- Nieuw-Lombe Location within Suriname
- Coordinates: 5°10′32″N 55°04′3″W﻿ / ﻿5.17556°N 55.06750°W
- Country: Suriname
- District: Brokopondo District
- Resort: Klaaskreek

Population (2017)
- • Total: 430
- Time zone: UTC-3 (AST)

= Nieuw-Lombe =

Nieuw-Lombe (Njun-Lombe), also spelt Nieuw-Lombé, is a village in the resort of Klaaskreek in the Brokopondo District of Suriname. The village is located on the Suriname River, and is inhabited by Saramaka maroons. Nieuw-Lombe is a transmigration village built for the inhabitants of Lombé which was flooded by the Brokopondo Reservoir after the construction of the Afobaka Dam.

• • •

INSTRUCTIONS FOR THE TASK
Answer these questions from the text about Nieuw-Lombe:
1. What was the village's total population in 2017?
2. On which river does the village lie?
3. What flooded Lombé?

• • •

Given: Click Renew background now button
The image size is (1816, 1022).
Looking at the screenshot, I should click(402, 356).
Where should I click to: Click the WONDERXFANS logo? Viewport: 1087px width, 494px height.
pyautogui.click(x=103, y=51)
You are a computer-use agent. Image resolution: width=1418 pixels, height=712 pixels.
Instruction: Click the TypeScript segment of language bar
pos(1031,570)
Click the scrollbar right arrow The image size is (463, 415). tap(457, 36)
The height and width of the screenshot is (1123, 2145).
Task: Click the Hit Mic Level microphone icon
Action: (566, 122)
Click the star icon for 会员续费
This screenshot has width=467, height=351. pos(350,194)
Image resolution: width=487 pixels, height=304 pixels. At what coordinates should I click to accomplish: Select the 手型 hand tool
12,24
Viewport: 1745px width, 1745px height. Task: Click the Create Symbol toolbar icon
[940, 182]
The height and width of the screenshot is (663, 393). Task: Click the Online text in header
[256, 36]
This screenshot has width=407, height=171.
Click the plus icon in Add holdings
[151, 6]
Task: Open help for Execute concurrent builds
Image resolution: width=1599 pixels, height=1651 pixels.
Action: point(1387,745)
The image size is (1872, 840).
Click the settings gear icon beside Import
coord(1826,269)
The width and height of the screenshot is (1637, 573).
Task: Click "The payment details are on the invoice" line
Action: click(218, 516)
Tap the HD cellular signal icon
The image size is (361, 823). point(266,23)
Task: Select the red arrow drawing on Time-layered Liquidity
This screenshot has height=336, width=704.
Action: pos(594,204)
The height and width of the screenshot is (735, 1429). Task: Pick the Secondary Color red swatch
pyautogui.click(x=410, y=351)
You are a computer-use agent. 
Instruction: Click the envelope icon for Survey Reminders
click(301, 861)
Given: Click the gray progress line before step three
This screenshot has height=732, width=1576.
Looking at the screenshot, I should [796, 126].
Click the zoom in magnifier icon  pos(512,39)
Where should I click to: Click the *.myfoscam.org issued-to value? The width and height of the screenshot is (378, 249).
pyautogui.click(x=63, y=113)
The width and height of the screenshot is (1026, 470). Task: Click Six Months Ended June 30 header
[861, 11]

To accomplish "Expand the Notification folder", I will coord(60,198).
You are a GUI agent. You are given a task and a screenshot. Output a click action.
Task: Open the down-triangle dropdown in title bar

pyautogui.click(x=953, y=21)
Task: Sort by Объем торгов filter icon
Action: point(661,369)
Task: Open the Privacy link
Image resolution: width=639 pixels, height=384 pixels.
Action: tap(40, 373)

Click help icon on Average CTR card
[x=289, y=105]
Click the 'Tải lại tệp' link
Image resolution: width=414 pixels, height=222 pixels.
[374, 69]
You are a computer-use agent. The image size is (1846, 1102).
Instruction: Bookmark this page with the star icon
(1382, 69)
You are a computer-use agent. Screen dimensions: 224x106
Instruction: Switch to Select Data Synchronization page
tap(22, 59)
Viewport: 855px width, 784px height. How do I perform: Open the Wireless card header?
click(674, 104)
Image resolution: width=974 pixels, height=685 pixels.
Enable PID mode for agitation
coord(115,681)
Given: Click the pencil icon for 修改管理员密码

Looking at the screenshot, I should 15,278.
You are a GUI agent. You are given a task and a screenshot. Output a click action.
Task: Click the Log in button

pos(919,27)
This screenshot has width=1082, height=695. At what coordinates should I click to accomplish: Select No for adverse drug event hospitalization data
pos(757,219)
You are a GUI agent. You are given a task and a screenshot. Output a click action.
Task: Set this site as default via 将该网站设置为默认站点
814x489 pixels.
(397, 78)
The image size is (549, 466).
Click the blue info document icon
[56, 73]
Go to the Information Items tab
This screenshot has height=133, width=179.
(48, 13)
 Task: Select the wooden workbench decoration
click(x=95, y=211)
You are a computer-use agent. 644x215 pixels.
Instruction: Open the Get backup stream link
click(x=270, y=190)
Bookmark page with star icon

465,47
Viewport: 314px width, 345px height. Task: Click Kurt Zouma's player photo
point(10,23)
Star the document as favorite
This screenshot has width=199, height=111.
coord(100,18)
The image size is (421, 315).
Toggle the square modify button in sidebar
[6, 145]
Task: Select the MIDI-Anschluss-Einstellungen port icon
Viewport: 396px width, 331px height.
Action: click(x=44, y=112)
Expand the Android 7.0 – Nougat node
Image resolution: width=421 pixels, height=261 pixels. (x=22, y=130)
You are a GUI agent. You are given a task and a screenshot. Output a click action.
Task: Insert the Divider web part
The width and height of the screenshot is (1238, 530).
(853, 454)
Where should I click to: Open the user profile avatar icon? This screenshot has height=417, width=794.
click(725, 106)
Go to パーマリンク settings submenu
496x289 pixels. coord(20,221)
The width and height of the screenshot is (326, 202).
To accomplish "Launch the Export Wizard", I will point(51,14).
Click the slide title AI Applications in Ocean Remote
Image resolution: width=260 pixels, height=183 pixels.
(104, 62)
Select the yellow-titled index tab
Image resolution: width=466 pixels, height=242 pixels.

• • •

SOLVED PROBLEM
1. 430
2. The Suriname River
3. The Brokopondo Reservoir